• _WHAT IS EXPECTED_:
Go through the data below and report how many lines contain "header"; the reply holds only that number.

[Stored items]
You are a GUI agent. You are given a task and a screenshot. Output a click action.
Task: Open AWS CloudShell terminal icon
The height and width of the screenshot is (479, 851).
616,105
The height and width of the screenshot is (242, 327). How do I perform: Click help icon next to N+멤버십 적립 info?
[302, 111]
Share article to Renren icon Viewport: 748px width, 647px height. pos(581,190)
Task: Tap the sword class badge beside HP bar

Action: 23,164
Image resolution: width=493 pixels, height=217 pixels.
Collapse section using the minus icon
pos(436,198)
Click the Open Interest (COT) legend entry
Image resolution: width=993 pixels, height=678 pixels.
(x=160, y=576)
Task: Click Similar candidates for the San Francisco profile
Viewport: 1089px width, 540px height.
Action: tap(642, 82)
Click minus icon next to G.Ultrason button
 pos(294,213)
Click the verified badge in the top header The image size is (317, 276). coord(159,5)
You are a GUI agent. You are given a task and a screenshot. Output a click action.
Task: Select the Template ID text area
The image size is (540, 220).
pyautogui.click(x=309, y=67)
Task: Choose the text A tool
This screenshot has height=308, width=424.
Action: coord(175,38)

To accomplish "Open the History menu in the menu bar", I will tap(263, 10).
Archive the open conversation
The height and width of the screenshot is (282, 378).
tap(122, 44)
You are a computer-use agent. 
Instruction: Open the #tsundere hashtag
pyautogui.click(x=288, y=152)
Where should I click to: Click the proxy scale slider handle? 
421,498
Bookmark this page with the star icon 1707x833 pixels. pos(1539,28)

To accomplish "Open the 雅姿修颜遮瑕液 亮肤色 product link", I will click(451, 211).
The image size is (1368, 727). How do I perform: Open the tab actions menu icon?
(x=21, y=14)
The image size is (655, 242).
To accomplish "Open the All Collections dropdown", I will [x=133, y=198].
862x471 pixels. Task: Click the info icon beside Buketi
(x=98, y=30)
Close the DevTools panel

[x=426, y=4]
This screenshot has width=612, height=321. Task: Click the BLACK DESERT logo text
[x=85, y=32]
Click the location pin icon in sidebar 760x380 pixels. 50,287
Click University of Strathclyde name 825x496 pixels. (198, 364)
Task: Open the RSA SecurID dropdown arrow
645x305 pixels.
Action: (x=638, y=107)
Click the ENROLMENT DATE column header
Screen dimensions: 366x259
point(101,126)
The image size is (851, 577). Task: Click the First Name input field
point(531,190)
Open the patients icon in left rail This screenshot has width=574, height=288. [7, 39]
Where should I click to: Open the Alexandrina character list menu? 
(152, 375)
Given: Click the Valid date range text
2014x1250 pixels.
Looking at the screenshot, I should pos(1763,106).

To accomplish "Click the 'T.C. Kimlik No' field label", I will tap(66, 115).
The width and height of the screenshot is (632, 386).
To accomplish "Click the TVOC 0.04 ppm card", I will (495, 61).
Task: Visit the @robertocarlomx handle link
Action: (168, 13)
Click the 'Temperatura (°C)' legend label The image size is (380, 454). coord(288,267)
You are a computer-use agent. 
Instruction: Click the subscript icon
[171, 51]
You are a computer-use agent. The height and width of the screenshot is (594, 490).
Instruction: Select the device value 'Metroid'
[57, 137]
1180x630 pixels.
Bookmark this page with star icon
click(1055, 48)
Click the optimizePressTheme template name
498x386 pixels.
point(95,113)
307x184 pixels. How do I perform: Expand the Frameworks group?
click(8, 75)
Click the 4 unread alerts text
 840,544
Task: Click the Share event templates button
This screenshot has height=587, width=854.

• _SOLUTION TO THE PROBLEM_:
2